What to Expect from Social Policy?
The Junior Chamber of Advocates’ Social Policy Office is concerned with the way the social and legal spheres develop and interact with one another on a national and international level. Its aim is to represent the Junior Chamber of Advocates and the opinion of its members in various legal and social issues, which continuously shape the development of our society. The Social Policy Office predominantly handles the organisations’ participation and contribution to various fora and publications.
Our Social Policy Papers
Domestic Violence on Society’s Vulnerable: Overlooked and Disregarded?
Compiled By Emma Shaw
“With the ever-growing number of cases of gender-based violence and domestic violence, especially in view of the Covid-19 pandemic, the main aim of this policy paper is to shed light on the effects of abuse on society’s most vulnerable, while highlighting any prevalent legal issues in this regard.”

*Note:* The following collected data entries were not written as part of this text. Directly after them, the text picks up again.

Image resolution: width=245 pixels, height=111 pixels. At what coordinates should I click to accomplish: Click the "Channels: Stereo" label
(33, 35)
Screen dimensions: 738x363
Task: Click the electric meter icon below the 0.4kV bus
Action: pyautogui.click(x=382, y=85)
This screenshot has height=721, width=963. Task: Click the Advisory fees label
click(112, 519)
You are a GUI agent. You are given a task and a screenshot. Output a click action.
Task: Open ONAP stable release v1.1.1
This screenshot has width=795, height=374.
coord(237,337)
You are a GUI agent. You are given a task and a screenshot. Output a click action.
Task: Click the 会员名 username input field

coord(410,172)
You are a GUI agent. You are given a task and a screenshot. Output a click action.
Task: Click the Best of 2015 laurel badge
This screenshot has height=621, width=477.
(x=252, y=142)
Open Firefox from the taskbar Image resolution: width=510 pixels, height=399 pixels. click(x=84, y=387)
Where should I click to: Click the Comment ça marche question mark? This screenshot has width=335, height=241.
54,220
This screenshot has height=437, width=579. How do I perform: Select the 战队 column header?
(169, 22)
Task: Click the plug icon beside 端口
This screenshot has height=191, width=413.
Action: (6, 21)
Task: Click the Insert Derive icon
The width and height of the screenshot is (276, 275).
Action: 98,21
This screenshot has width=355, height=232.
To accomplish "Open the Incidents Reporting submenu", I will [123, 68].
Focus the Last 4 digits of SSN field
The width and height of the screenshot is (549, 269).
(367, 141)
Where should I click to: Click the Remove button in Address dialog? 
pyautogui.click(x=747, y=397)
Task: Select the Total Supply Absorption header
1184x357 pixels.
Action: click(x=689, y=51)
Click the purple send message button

Check out our Social Policy Paper, titled ‘Domestic Violence on Society’s Vulnerable: Overlooked and Disregarded?’, compiled by JCA’s Social Policy Officer, Emma Shaw, after researching the topic and holding discussions with Prof. Frances Camilleri-Cassar as well as consulting Dr Ruth Farrugia, two of Malta’s most reputable authorities in the area of gender-based and domestic violence law.
Analysing the Recent Amendments to the Method of Judicial Appointments
Compiled By Krista Spiteri Lucas
In the social policy paper entitled Social Policy Paper 2020/2021L: Analysing the Recent Amendments to the Method of Judicial Appointments, the Junior Chamber of Advocates makes extensive reference to the Venice Commission’s proposals for Malta in relation to the appointment and removal of members of the judiciary, the conflicting opinion of the EU Advocate General Gerald Hogan, and the Maltese Government’s reply so as to examine whether the recently implemented proposals truly do improve the state of the rule of law and democracy in Malta.
In order for the Junior Chamber of Advocates to inform itself better on the subject and arrive at an informed conclusion as to where it stands in view of such proposals, JCA has also consulted with Dr Tonio Borg and Mr. Justice Emeritus Giovanni Bonello.
The proposals put forward by the Venice Commission, which are delved into individually in this social policy paper, primarily relate to judicial vacancies, the Judicial Appointments Committee, the role of the President of the Republic of Malta in regards to the appointment and removal of members of the judiciary, including that of the Chief Justice, in order that the judicial process may become less politicised. Furthermore, a comparison is also created between the old system of appointment and removal of members of the judiciary and the newly-implemented system put forward by the Venice Commission. The functions of the Attorney General and the State Advocate in view of such amendments are also examined in this social policy paper, whilst the importance of an independent judiciary is also emphasised in order that the protection of the rule of law may be guaranteed and the doctrine of the separation of powers be upheld.
Ultimately, JCA is in favour of these amendments and agrees with the conclusions reached by the Final Report of the Commission for a Holistic Reform in the Field of Justice and its call for improved criteria in regards to Judicial Appointments so that justice may be both guaranteed and safeguarded.